In the time since the film’s release there’s been plenty of information – from both Wilson and Mann – about the issues that the film faced. In particular the death of the man in charge of the special effects. Wally Veevers, who had worked on 2001 and Superman, had a process that required scenes to be shot in a particular way. With his death it became impossible to complete that process, and so the original – supposedly epic – final battle had to be reshot. By that time the studio had begun to lose faith in the project and Mann’s original cut, purportedly over three hours, was trimmed down to a mere 96 minutes. Mann avoids talking about the film and Wilson was so disappointed that he wrote a comic book adaptation in 2006 as his “version” of the film.
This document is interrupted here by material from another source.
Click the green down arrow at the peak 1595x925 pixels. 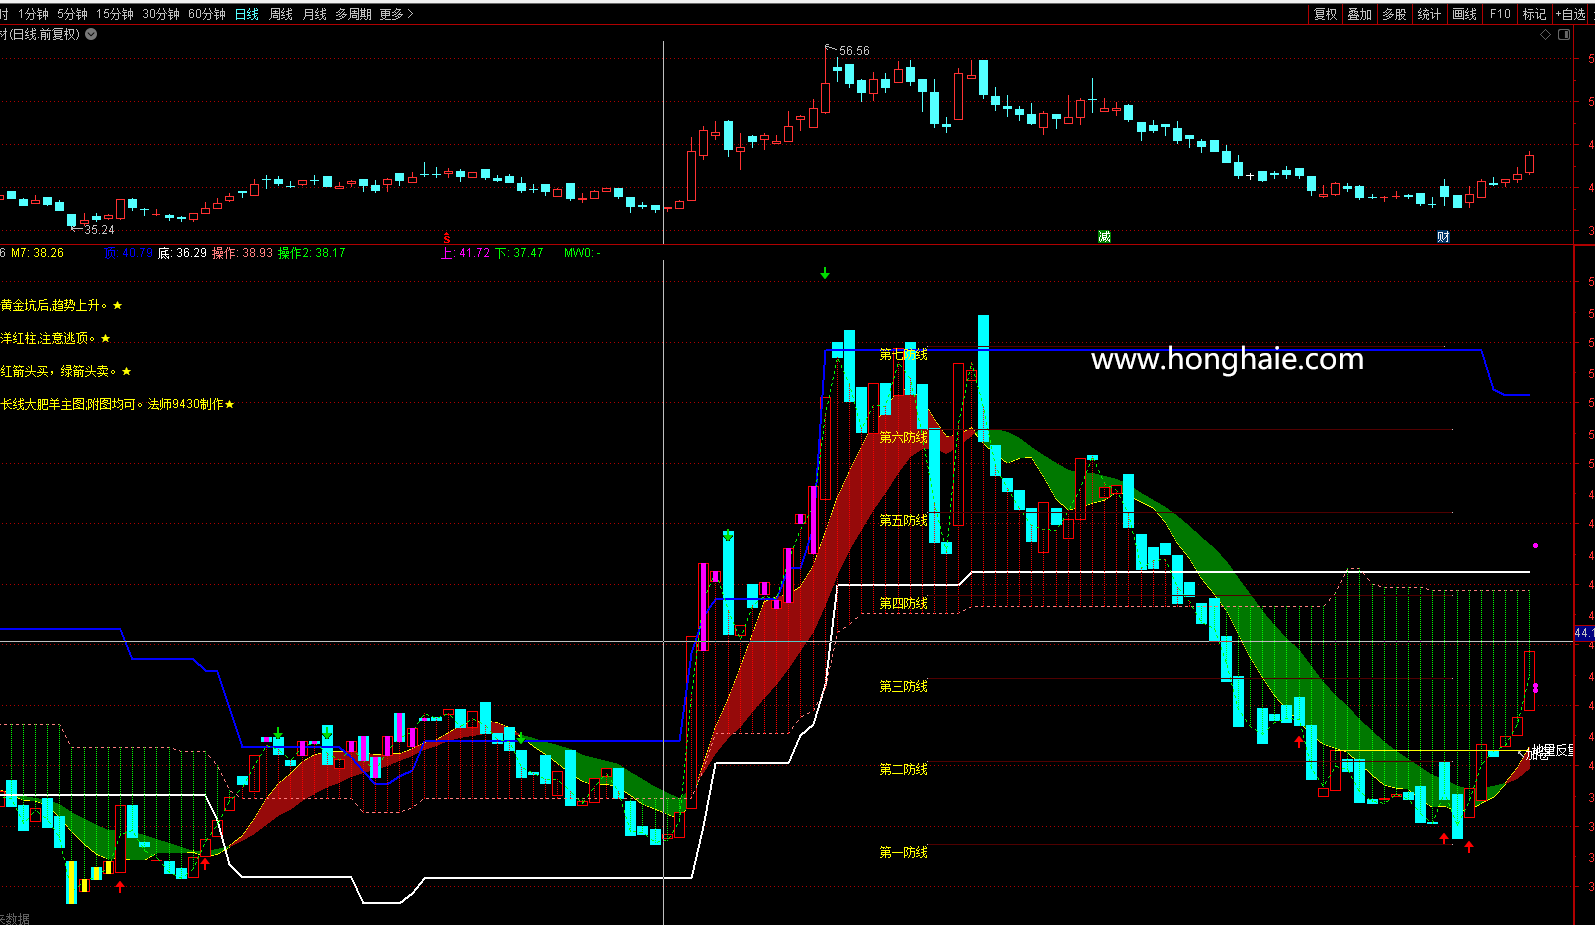click(825, 273)
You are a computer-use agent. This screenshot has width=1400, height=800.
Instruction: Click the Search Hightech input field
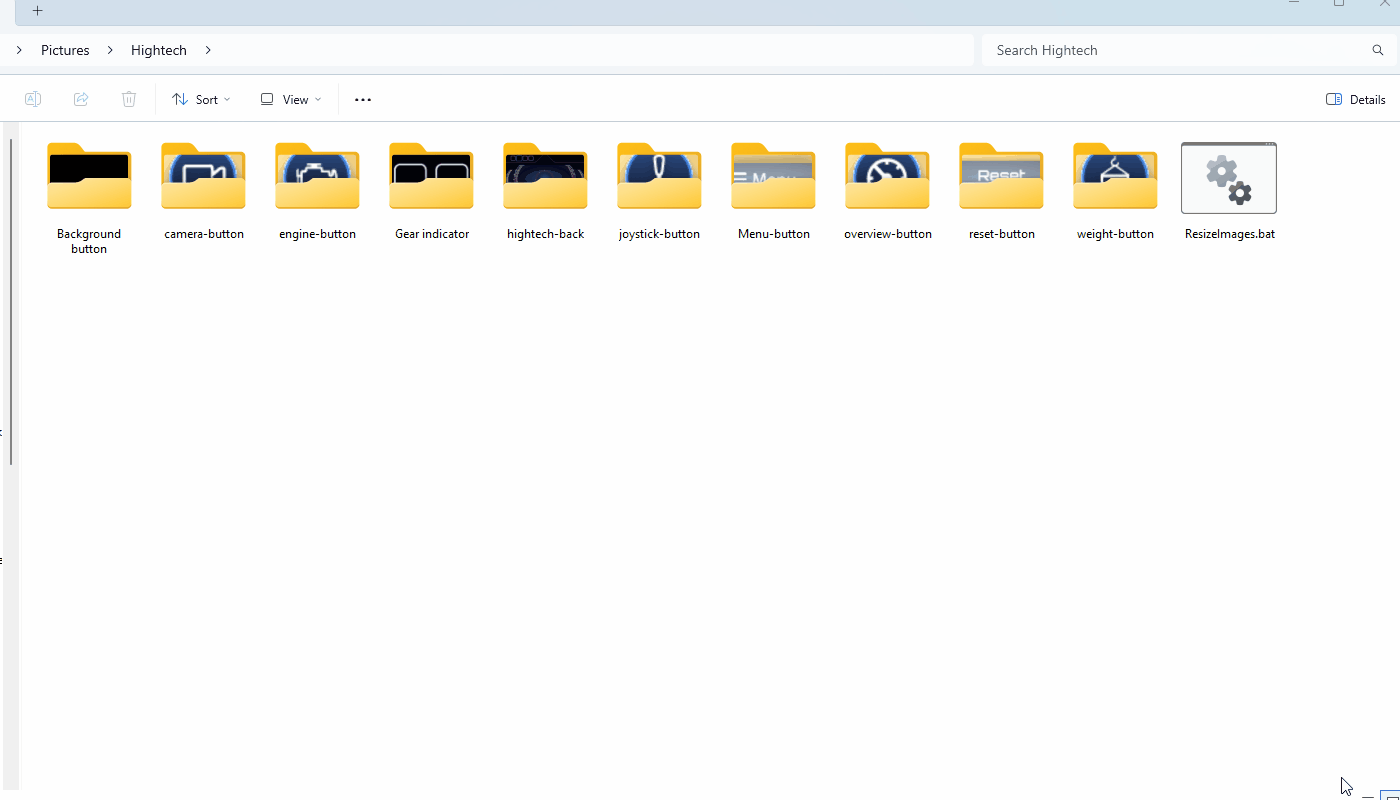(x=1170, y=50)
Given the time and antipathy of most of the creative parties a “director’s cut” or even a bog-standard blu-ray release seems unlikely.

The Bottom Line
You can’t help but think of what might have been! The Keep IS a better movie than I remember, but it’s early promise is gutted by a second half that’s reduced to nonsense by indiscriminate editing and the loss of the original ending. I’d love for someone to recover the original footage and for Mann to come around on a re-release, but The Keep may end up being one of those films whose original vision is never fully realized. It’s worth a look, however, if only for a glimpse at one of the strange, lost projects of a visionary and successful director, early in his career.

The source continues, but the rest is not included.